Не думайте, здесь и не пахнет сентиментальностью: казаки грубы, насмешливы, темны, подчас дики, — и турчанку Прокофия затоптали коваными сапогами, как ведьму.
«Тонкий вскрик просверлил рев голосов. Прокофий раскидал шестерых казаков и, вломившись в горницу, сорвал со стены шашку. Давя друг друга, казаки шарахнулись из сенцев. Пластая над головой мерцающий визг шашки, Прокофий сбежал с крыльца. Толпа дрогнула и рассыпалась по двору.
У амбара Прокофий настиг тяжелого в беге батарейца Люшню и сзади с левого плеча наискось развалил его до пояса. Казаки, ломавшие колья с плетня, сыпанули через гумно в степь…».
Да, темны и дики, — и внезапно и неожиданно вдруг прощупываете вместе с Шолоховым чудесное сердце, чудесное сердце в загрубелой казачьей груди. Естественно, просто открывается человечье сердце, как естественно растет трава в степи.
Яркий, своеобразный, играющий всеми цветами язык, как радужно играющее на солнце перламутровое крылышко кузнечика, степного музыканта. Подлинный живой язык степного народа, пронизанный веселой, хитроватой ухмылкой, которой всегда искрится казачья речь. Какими дохлыми кажутся наши комнатные скучные словотворцы, — будь им легка земля…
Рискованные у других писателей, те же самые сцены у Шолохова правдивы и не вызывающи. Он называет вещи их именами, но рассказ сдержанно целомудрен. Здоровое и крепкое сидит в молодом писателе. На громадном протяжении сорока листов автор показывает быт казаков, службу, войну, революцию.
Нигде, ни в одном месте Шолохов не сказал: класс, классовая борьба.
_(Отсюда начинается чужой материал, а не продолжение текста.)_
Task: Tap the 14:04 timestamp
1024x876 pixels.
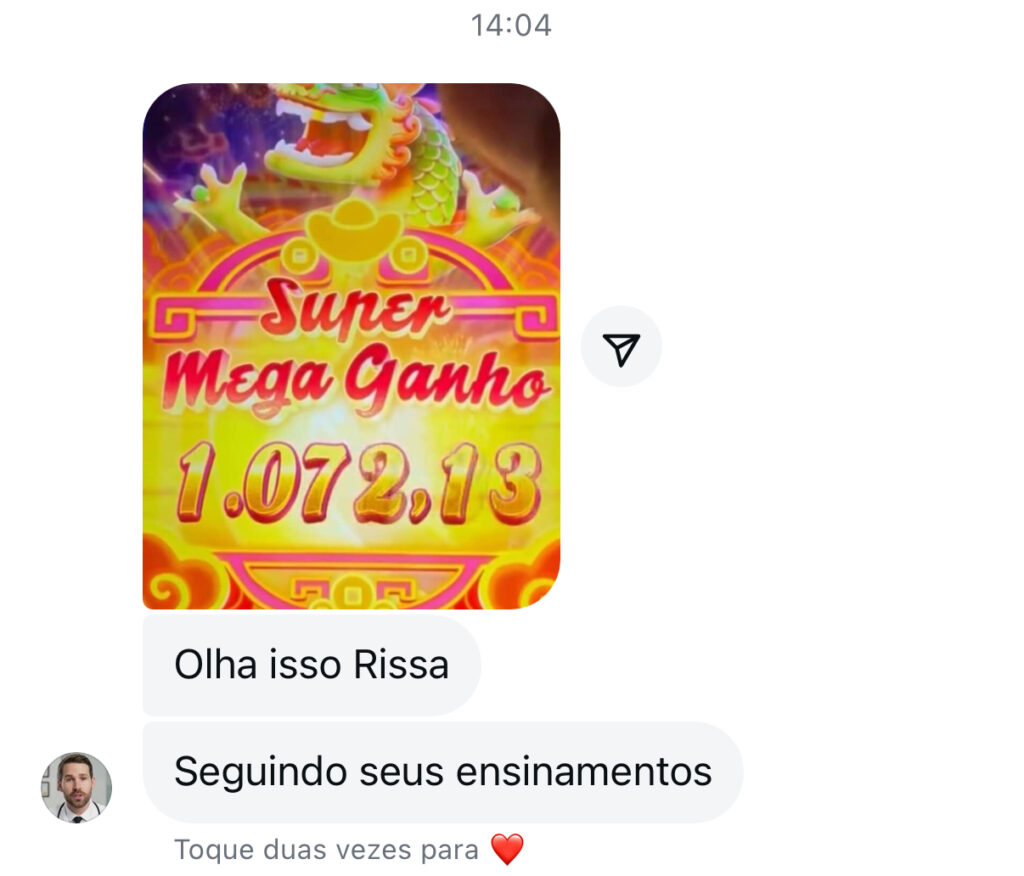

Но как у очень крупных писателей, незримо в самой ткани рассказа, в обрисовке людей, в сцеплении событий это классовое расслоение все больше вырастает, все больше ощущается, по мере того как развертывается грандиозная эпоха.
Да, из яйца маленьких, недурных, «подававших надежды» рассказов вылупился и писатель особенный, ни на кого не похожий, — с своим собственным лицом, таящий огромные возможности.
И все-таки его жадно подкарауливает опасность: он может не развернуться во всю ширь своего таланта.
С молоком матери Шолохов всосал родную синеющую степь, родной донской говор; навеки с детства запечатлел родные казачьи лица, тончайшие движения их ума и сердца, и чудесно все это зазвучало со страниц журнала.
Ну, а дальше? Дон будет исчерпан. Исчерпано будет крестьянство в своеобразной военной общине. И если молодой писатель не пойдет в самую толщу пролетариата, если он не сумеет так же удивительно впитать в себя лицо рабочего класса, его движения, его волю, его борьбу, — если не сумеет этого сделать, сам себя ограбит народившийся писатель— Если не сумеет всосать в себя великое учение коммунизма, проникнуться им, писатель не даст полотен, которые мог бы дать.
Но молод и крепок Шолохов, Здоровое нутро. Острый, все подмечающий глаз. У меня крепкое впечатление — оплодотворенно развернет молодой писатель все заложенные в нем силы.
Пролетарская литература приумножится.